▶ [Work order]: Type out every line of the data again, exactly.

══ Input material

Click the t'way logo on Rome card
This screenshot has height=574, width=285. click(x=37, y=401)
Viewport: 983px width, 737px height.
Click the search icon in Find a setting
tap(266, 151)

════

▶ [Reply to the task]:
Click the t'way logo on Rome card
This screenshot has height=574, width=285. click(x=37, y=401)
Viewport: 983px width, 737px height.
Click the search icon in Find a setting
tap(266, 151)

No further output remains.